The world tour of their third studio album, Open Wide, travels again to Australia off the back of their first sold-out tour here last August. Less than a year later, they’ve reappeared with a new catalogue, a new flavour (collaborating with Kid Harpoon will do that to you), and a whole new collection of fans (I’m talking venue upgrades and date additions). 

Gone are the days when the lads start their set with iconic walkout songs like Henry Mancini’s Lujon or A$AP Rocky’s LPFJ2. Now, they’re sauntering out to an extended intro of their titular song, Open Wide, and the sound is so intrinsically them, I couldn’t help but be reminded of the instrumental released on vinyl with their first album, It Won’t Always Be Like This.

The track was simply called Dublin. Back then, it was like a knife in the gut, the way the industrial sound carved itself raw into the bloodstream. Now with this new intro, the knife twists in a way I haven’t felt since I first heard that B-side. Open Wide is a new archipelago of Inhaler music, but as they take their places on a stage plush with indigo lights, I still feel the pull of familiar waters. Their home is written into them. Dublin is not a city that forgets you.

And so, it’s all rather fitting when they launch straight into Dublin In Ecstasy, a long-time fan favourite (officially released in 2023, unofficially known from live shows and loved ardently since 2019). The opening chords are galvanising. The lights turn green, white, and orange, and I’m staring into the heart of Ireland. And then I’m staring into the eyes of Elijah Hewson because he’s found himself off the stage and right in front of me. He leans over the barrier, and we move to make room for him as he settles on the edge. 

“Is there anything you want to say?” He holds his mic toward the girl next to me. 

She doesn’t miss a beat. “Can you do an Irish jig?” 

His face is priceless, and I laugh. Hard. And harder still when he actually does it…or tries to. Then he’s singing the rest of the lyrics to someone, and they’re screaming them back at him into the mic. 

“That’s it!” Hewson yells, leaping back onto the stage. He moves to where drummer Ryan McMahon plays on an elevated kit, and together they build a final chorus that has even the security guards jamming along. 

“This next one is for One Direction,” says Hewson, and the gritty riff of Little Things almost blasts the roof right off the Tivoli. Albeit wildly different to 1D’s song, Inhaler’s closing number of their newest album is ultimately a triumph of the human spirit.  

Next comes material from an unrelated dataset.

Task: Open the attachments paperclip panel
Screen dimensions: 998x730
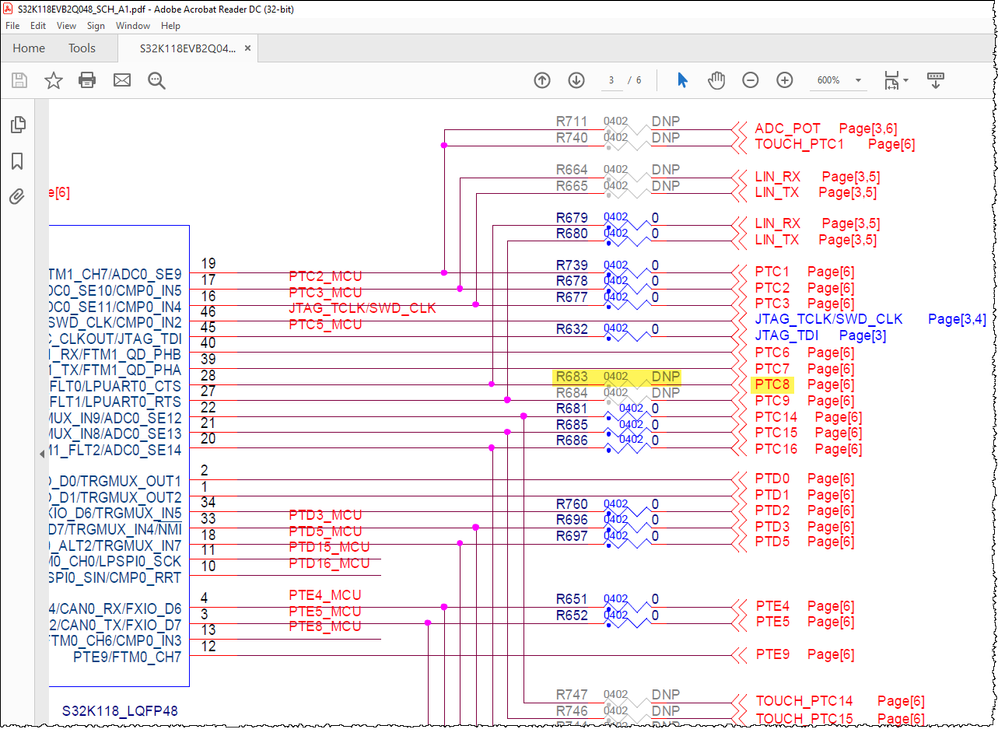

It reminds me of a line from Fernando Pessoa: “There’s a thin sheet of glass between me and life. However clearly I see and understand life, I can’t touch it.” And this is precisely what we’ve seen Open Wide is all about – the shattering of this sheet of glass. Not merely touching life but grappling it in all its facets, clutching at it with broken and bloodied fingers and not letting go.   

As the final chords from Louis Lambert on keys close out Totally, bassist Robert Keating tries his hand at some lingo. 

“Are you guys all keen? That’s Aussie slang, right? Keen? You guys all keen for Ryan McMahon on the drums tonight?” Everyone’s laughing incredulously and cheering, many only now realising that ‘keen’ apparently isn’t used as frequently in other countries.  

If you’re keeping up with recent mashup trends, here’s one I’m betting was not on your 2025 bingo card. Forget Let It Grow from The Lorax mixed with Shawn Mendes’s Wonder, I raise you: Gimme! Gimme! Gimme! (A Man After Midnight) and X-Ray.

Hewson strums the iconic chords of the ABBA anthem, and the room goes wild, wondering where he could possibly lead us from here until a gritty switch to Western rock tells us everything we need to know. The lyrics are all too apt: “Your time is a thief I’ll chase.” The night is getting later, inexorably pulling the set to a close. 

Waiting for the encore is a special kind of agony, physically and metaphorically. We’re all utterly spent, nearly on our knees from exhaustion. Who cares? Guitarist Josh Jenkinson has yet to perform his glorious It Won’t Always Be Like This solo, and no one is moving so much as an inch toward the doors until he’s graced us with it.

It’s moments like these that become not only a core part of Inhaler’s set, but also the heart of their music. No matter your favourite song, everyone, and I do mean everyone, goes crazy for the Jenkinson solo. It’s one of the main aspects of their music that unites friends, family, and strangers. Mainly strangers. 

The night obfuscates time. A few minutes feel like a lifetime. A few hours, an eternity. And in these few hours that perhaps were only a few moments after all, Inhaler gave us this. That small sliver of eternity to last us until the next tour, until the next eternity.